Even with its seniority, Northwestern still starts a freshman and a sophomore, not uncommon for a league that has a pile of talented young players.
Clover lost 11 seniors from last season's team and only plays a handful of upperclassmen. One of the few seniors, Zach Pierce -- who is headed to Gardner-Webb to play college soccer -- has stepped into the leadership vacuum left by graduation. And freshman Dawson Malcolm is starting at centerback and was selected as a team captain by his peers. The 6-foot-1 prospect is central to coach Graham Stafford's youth movement, one that will have Clover back in statewide contention in the very near future.
Two late goals gave Clover a 3-1 win over Rock Hill Tuesday night. Maybe the Blue Eagles' rebuild won't take as long as thought?
Rock Hill is also young -- just three seniors on the roster -- but that's not dissuaded Bearcats coach Cesar Robles from believing in his team.
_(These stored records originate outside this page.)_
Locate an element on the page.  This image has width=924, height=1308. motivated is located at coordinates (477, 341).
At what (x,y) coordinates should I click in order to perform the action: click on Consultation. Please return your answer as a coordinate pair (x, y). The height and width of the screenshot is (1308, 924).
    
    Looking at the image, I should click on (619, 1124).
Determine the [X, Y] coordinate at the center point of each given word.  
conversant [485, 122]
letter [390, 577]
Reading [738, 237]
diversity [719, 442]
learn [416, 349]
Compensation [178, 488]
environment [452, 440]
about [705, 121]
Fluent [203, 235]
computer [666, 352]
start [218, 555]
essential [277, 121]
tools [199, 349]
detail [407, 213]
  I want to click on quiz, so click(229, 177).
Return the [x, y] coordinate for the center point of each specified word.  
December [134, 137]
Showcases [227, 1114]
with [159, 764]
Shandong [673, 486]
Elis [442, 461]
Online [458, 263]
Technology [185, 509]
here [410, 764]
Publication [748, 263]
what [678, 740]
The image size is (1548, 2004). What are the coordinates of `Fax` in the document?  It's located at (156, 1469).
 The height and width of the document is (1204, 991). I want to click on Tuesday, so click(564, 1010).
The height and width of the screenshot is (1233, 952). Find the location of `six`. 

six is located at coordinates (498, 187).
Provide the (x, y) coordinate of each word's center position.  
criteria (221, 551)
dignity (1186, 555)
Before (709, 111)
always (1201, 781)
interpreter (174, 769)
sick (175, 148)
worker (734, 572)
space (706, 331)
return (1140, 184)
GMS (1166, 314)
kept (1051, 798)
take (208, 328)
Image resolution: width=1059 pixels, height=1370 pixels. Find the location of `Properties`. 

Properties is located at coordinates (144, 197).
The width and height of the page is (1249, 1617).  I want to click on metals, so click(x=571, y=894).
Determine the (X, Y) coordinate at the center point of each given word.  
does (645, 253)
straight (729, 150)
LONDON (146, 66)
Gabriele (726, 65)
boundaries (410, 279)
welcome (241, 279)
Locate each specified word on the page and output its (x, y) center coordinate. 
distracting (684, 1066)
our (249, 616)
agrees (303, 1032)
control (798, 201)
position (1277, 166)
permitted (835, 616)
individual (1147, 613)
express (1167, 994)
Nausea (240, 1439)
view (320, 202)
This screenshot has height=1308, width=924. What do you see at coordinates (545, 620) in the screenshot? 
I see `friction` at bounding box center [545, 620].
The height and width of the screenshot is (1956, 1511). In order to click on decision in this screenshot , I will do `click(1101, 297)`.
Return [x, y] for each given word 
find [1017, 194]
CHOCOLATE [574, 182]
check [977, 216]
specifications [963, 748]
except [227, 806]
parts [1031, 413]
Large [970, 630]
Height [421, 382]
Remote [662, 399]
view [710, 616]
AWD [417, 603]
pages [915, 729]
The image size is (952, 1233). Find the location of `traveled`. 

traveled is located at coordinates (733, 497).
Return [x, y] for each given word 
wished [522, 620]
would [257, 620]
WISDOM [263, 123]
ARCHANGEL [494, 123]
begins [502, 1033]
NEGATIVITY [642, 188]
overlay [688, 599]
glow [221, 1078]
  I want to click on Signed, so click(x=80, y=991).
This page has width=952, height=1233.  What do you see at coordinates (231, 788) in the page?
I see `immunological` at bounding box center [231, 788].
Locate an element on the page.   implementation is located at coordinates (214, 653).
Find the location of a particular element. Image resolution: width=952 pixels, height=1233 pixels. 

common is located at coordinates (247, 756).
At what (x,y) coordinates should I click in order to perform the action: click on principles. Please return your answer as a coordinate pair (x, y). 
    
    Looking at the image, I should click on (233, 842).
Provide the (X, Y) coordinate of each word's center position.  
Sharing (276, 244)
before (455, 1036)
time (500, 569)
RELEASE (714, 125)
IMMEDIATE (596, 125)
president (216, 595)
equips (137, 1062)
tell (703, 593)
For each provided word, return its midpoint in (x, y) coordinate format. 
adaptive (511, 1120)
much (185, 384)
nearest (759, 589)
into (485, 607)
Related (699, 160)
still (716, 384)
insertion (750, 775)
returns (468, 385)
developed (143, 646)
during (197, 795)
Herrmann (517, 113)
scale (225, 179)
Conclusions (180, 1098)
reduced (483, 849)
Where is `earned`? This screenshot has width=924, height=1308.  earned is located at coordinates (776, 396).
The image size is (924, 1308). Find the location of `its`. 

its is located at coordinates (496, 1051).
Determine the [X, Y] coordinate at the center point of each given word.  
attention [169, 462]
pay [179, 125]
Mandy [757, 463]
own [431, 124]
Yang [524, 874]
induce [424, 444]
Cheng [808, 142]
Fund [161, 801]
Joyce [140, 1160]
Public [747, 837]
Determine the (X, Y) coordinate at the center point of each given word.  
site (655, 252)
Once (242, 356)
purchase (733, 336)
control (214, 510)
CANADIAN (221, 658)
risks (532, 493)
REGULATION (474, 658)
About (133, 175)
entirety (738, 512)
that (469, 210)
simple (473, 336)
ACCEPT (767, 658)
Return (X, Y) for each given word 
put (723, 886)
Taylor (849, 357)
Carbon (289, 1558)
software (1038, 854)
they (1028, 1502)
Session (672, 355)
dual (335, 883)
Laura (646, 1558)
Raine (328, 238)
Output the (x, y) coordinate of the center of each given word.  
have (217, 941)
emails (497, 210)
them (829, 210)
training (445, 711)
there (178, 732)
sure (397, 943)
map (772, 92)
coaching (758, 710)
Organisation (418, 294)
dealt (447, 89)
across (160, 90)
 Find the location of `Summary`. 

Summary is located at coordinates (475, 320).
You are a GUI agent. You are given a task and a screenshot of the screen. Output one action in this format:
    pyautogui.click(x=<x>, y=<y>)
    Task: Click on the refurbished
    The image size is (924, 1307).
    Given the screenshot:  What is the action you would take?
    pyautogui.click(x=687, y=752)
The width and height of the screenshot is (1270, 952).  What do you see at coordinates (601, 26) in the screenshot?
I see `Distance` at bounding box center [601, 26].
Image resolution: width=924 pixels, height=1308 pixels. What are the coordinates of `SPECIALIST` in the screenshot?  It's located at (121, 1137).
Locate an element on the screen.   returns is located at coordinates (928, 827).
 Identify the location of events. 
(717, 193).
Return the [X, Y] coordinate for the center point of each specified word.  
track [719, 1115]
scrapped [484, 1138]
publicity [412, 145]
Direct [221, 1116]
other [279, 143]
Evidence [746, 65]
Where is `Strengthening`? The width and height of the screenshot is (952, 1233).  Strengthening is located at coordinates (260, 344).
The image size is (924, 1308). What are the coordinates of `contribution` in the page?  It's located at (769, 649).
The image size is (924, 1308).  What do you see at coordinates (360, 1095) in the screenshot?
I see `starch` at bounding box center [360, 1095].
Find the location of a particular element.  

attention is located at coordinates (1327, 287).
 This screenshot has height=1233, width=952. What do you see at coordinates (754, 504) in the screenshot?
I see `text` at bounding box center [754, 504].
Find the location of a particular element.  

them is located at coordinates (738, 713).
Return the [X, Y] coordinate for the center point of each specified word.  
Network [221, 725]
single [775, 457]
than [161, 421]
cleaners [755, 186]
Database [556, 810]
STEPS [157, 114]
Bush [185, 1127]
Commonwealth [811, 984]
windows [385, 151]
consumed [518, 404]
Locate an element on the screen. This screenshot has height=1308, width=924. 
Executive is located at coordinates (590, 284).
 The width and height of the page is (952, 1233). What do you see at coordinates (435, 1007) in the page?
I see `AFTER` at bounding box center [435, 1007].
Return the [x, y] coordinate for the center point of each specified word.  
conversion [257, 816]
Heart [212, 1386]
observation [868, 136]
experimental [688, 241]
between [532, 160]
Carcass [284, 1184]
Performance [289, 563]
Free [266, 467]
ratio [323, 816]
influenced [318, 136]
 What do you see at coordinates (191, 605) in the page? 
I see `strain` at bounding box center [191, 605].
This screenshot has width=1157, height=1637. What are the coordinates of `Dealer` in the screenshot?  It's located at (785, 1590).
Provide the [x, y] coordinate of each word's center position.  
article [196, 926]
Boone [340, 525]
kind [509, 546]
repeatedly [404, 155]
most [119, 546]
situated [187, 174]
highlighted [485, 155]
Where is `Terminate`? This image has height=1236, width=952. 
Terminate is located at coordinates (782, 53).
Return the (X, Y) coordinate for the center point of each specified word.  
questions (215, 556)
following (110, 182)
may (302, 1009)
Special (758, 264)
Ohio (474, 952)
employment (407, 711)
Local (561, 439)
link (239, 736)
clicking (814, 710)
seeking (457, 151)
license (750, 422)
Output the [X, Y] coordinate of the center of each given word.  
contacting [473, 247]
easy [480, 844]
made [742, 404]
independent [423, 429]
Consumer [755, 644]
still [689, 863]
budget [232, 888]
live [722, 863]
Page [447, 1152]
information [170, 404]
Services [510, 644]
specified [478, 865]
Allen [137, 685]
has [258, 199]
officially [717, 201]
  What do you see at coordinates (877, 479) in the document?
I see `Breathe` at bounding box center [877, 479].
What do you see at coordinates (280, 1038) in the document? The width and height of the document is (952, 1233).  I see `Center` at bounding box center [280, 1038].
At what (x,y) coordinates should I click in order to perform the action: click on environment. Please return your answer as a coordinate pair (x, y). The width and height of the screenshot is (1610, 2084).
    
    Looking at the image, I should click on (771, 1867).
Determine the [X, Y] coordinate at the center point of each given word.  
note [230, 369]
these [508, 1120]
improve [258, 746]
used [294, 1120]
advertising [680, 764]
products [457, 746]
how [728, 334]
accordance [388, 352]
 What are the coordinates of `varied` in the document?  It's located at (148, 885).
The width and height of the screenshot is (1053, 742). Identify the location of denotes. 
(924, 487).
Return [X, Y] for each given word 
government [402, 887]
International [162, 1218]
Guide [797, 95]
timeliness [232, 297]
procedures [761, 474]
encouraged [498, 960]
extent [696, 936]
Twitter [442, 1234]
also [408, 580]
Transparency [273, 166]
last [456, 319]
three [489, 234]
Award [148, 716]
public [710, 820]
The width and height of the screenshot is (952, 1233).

Robles' team knocked off defending 5A state finalists J.L. Mann 2-0 earlier this season.
"Expectations remain the same," he said in an email. "We truly believe we can compete for a top region finish and a run in the state playoffs."
Northwestern hadn't beaten Fort Mill at Bob Jones Stadium since its region-winning 2013 season, before a 2-0 win last Wednesday, March 21. Maybe that's a good omen for the Trojans, but it's also indicative of how the annually strong Fort Mill program is undergoing renovations.
Like Clover, the Yellow Jackets graduated a bevy of talented seniors and only starts three -- striker Grant Stevens, centerback Andrew Vollmer and talented keeper Gavin McCraw. First-year head coach Phillip McCarter switched the team's formation to a 4-3-3 and, including himself, has five coaches on staff (three paid, two volunteers), meaning the Yellow Jackets unquestionably have the best coach-to-player ratio in the region. Fort Mill starts four juniors in midfield, suggesting the Yellow Jackets' best season may be ahead.
Northwestern may have been the team to beat at the start of this week, but it's Nation Ford now.
The Falcons lost four key players to college soccer off a 2018 team that finished second in the region and reached the second round of the state playoffs , but their form has hardly palpitated. Jarrett's attack, led by the battering rams of Tuipulotu -- the BYU football recruit -- and Josue Garcia, plus the relentless Cruz, has scored nine goals in three region wins
Senior Cruz scored nine goals and assisted four more in the season's first 12 games. Tuipulotu is back after missing last season with an ACL tear. He terrorizes opposing defenses with his size, which also proved handy in the penalty shootout. And junior Zach Merritt scored the goal of the match against Northwestern, turning inside on his defender in the first half and lashing a 20-yard strike past Hooten.
It's not clear if Nation Ford can keep up its unbeaten start in a league with so much parity. This much is clear, though:
"There will be a very good team missing the playoffs from our region," said Jarrett.